→ Assignment: Precise copying is required. Return the data below in full.
== Segment start ==
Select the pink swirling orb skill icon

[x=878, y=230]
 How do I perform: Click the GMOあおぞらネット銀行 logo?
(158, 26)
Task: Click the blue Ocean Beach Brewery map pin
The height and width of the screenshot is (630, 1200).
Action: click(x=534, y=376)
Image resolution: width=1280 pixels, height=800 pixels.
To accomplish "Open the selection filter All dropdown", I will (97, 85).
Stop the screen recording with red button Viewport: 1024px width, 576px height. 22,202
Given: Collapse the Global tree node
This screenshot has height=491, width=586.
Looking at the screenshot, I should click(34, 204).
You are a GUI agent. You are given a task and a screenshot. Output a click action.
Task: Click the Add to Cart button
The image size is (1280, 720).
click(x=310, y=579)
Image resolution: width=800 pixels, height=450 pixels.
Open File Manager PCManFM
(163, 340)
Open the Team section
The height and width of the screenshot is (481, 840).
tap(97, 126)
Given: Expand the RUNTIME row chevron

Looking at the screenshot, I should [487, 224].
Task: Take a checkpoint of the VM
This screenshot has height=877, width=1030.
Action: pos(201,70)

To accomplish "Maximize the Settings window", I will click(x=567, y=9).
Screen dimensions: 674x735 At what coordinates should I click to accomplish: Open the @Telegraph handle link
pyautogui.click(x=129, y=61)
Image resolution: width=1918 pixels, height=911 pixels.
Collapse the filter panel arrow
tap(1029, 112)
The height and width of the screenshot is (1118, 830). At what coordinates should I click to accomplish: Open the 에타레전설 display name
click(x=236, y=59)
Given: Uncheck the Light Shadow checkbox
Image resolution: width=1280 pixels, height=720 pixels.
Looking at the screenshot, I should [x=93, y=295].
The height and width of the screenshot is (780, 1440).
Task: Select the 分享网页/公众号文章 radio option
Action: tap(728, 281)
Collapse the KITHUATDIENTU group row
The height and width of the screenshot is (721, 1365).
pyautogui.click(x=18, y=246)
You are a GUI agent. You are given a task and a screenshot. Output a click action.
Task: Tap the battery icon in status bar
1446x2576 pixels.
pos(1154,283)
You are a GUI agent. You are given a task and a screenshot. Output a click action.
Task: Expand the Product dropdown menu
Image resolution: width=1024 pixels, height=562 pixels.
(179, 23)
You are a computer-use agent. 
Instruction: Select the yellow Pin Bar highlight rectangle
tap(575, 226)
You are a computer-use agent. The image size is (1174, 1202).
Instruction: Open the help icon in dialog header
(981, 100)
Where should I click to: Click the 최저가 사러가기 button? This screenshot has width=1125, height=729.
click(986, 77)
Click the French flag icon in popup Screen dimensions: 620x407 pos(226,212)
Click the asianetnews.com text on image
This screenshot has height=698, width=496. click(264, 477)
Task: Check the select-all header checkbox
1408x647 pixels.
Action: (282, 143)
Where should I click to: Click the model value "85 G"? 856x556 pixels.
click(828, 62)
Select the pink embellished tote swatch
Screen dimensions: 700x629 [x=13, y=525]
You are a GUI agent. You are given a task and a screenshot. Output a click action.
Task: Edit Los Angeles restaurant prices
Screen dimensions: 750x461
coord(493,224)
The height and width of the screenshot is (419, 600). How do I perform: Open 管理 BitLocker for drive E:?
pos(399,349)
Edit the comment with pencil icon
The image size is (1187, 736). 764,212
== Segment end ==
→ Solution for this problem:
Select the pink swirling orb skill icon

[x=878, y=230]
 How do I perform: Click the GMOあおぞらネット銀行 logo?
(158, 26)
Task: Click the blue Ocean Beach Brewery map pin
The height and width of the screenshot is (630, 1200).
Action: click(x=534, y=376)
Image resolution: width=1280 pixels, height=800 pixels.
To accomplish "Open the selection filter All dropdown", I will (97, 85).
Stop the screen recording with red button Viewport: 1024px width, 576px height. 22,202
Given: Collapse the Global tree node
This screenshot has height=491, width=586.
Looking at the screenshot, I should click(34, 204).
You are a GUI agent. You are given a task and a screenshot. Output a click action.
Task: Click the Add to Cart button
The image size is (1280, 720).
click(x=310, y=579)
Image resolution: width=800 pixels, height=450 pixels.
Open File Manager PCManFM
(163, 340)
Open the Team section
The height and width of the screenshot is (481, 840).
tap(97, 126)
Given: Expand the RUNTIME row chevron

Looking at the screenshot, I should [487, 224].
Task: Take a checkpoint of the VM
This screenshot has height=877, width=1030.
Action: pos(201,70)

To accomplish "Maximize the Settings window", I will click(x=567, y=9).
Screen dimensions: 674x735 At what coordinates should I click to accomplish: Open the @Telegraph handle link
pyautogui.click(x=129, y=61)
Image resolution: width=1918 pixels, height=911 pixels.
Collapse the filter panel arrow
tap(1029, 112)
The height and width of the screenshot is (1118, 830). At what coordinates should I click to accomplish: Open the 에타레전설 display name
click(x=236, y=59)
Given: Uncheck the Light Shadow checkbox
Image resolution: width=1280 pixels, height=720 pixels.
Looking at the screenshot, I should [x=93, y=295].
The height and width of the screenshot is (780, 1440).
Task: Select the 分享网页/公众号文章 radio option
Action: tap(728, 281)
Collapse the KITHUATDIENTU group row
The height and width of the screenshot is (721, 1365).
pyautogui.click(x=18, y=246)
You are a GUI agent. You are given a task and a screenshot. Output a click action.
Task: Tap the battery icon in status bar
1446x2576 pixels.
pos(1154,283)
You are a GUI agent. You are given a task and a screenshot. Output a click action.
Task: Expand the Product dropdown menu
Image resolution: width=1024 pixels, height=562 pixels.
(179, 23)
You are a computer-use agent. 
Instruction: Select the yellow Pin Bar highlight rectangle
tap(575, 226)
You are a computer-use agent. The image size is (1174, 1202).
Instruction: Open the help icon in dialog header
(981, 100)
Where should I click to: Click the 최저가 사러가기 button? This screenshot has width=1125, height=729.
click(986, 77)
Click the French flag icon in popup Screen dimensions: 620x407 pos(226,212)
Click the asianetnews.com text on image
This screenshot has height=698, width=496. click(264, 477)
Task: Check the select-all header checkbox
1408x647 pixels.
Action: (282, 143)
Where should I click to: Click the model value "85 G"? 856x556 pixels.
click(828, 62)
Select the pink embellished tote swatch
Screen dimensions: 700x629 [x=13, y=525]
You are a GUI agent. You are given a task and a screenshot. Output a click action.
Task: Edit Los Angeles restaurant prices
Screen dimensions: 750x461
coord(493,224)
The height and width of the screenshot is (419, 600). How do I perform: Open 管理 BitLocker for drive E:?
pos(399,349)
Edit the comment with pencil icon
The image size is (1187, 736). 764,212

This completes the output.